### THE TASKS
**1.** In the stock article, how many stores does Albertsons Companies operate, and in how many states?
**2.** Does each statement agree with the stock article? Answer yes or no for each. (a) Albertsons partnered with DoorDash for rush delivery. (b) Tractor Supply Company currently carries a Zacks Rank #2. (c) Sprouts Farmers has a trailing four-quarter earnings surprise of 21.3% on average.
**3.** Duplicate everything in the stock article from "The Zacks Consensus Estimate for Tractor" down to "7.3% for three-five years.".

───── TEXT EXTRACT

In addition to its home delivery network, the company has partnered with third-party delivery services to provide customers with the platform of their choice. It has collaborated with Instacart for rush delivery and DoorDash for the delivery of prepared and ready-to-eat offerings. The company has also teamed up with Uber, whereby customers can order a full assortment of groceries on the Uber platform. The company has launched Albertsons Media Collective, a retail media network to offer partners a digital marketing platform and omnichannel solutions.

Albertsons Companies, which operates more than 2,270 stores across 34 states, carries a Zacks Rank #3 (Hold).

3 Stocks to Consider

Here we highlight three better-ranked stocks, namely, Target (TGT - Free Report) , Tractor Supply Company (TSCO - Free Report) and Sprouts Farmers (SFM - Free Report) .

General merchandise retailer Target currently sports a Zacks Rank #2 (Buy). TGT has an expected EPS growth rate of 16.5% for three-five years. You can see the complete list of today’s Zacks #1 Rank (Strong Buy) stocks here.

The Zacks Consensus Estimate for Target’s current financial-year sales and EPS suggests growth of 3.5% and 6.7%, respectively, from the corresponding year-ago period’s levels. TGT has a trailing four-quarter earnings surprise of 21.3%, on average.

Tractor Supply Company, a rural lifestyle retailer in the United States, carries a Zacks Rank #2 at present. TSCO has an expected EPS growth rate of 9.8% for three-five years.

The Zacks Consensus Estimate for Tractor Supply Company’s current financial-year sales and EPS suggests growth of 8.2% and 9.2%, respectively, from the corresponding year-ago period’s actuals. TSCO has a trailing four-quarter earnings surprise of 22%, on average.

Sprouts Farmers offering fresh, natural and organic food products currently carries a Zacks Rank of 2. SFM has an expected EPS growth rate of 7.3% for three-five years.

The Zacks Consensus Estimate for Sprouts Farmers’ current financial-year sales and EPS suggests growth of 4.7% and 4.8%, respectively, from the corresponding year-ago period’s readings. SFM has a trailing four-quarter earnings surprise of 17.9%, on average.

──────────
───── ENTRIES SHOWN

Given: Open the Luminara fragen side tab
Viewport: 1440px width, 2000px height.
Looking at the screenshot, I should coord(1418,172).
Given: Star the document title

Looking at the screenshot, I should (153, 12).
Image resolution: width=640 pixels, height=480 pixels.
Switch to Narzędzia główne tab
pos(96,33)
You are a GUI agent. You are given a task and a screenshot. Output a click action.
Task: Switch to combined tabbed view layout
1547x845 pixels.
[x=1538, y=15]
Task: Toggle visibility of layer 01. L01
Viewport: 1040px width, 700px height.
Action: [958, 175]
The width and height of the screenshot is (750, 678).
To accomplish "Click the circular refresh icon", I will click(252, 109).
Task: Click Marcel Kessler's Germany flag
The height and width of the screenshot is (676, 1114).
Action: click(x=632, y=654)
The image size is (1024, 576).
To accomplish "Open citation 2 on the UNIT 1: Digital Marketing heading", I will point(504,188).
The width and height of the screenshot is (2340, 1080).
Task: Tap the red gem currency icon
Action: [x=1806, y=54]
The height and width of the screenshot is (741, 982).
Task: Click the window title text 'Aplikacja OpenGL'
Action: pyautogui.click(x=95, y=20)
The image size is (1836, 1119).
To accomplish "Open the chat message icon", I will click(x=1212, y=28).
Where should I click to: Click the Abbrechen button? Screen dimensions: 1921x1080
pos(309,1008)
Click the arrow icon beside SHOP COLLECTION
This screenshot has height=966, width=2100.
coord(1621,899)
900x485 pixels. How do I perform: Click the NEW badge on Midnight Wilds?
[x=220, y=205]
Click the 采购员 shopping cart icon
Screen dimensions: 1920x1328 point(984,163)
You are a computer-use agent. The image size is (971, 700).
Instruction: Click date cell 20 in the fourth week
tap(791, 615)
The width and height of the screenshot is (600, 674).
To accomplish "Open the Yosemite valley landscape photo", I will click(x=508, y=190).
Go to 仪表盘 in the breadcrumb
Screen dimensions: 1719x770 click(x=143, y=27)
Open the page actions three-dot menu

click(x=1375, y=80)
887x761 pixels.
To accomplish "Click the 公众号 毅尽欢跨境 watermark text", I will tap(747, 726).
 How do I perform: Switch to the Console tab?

──────────

### RESPONSES BY TASK
**1.** More than 2,270 stores across 34 states.

**2.**
(a) No: "collaborated with Instacart for rush delivery and DoorDash for the delivery of prepared and ready-to-eat offerings"
(b) Yes: "carries a Zacks Rank #2 at present"
(c) No: "SFM has a trailing four-quarter earnings surprise of 17.9%, on average"

**3.**
The Zacks Consensus Estimate for Tractor Supply Company’s current financial-year sales and EPS suggests growth of 8.2% and 9.2%, respectively, from the corresponding year-ago period’s actuals. TSCO has a trailing four-quarter earnings surprise of 22%, on average.

Sprouts Farmers offering fresh, natural and organic food products currently carries a Zacks Rank of 2. SFM has an expected EPS growth rate of 7.3% for three-five years.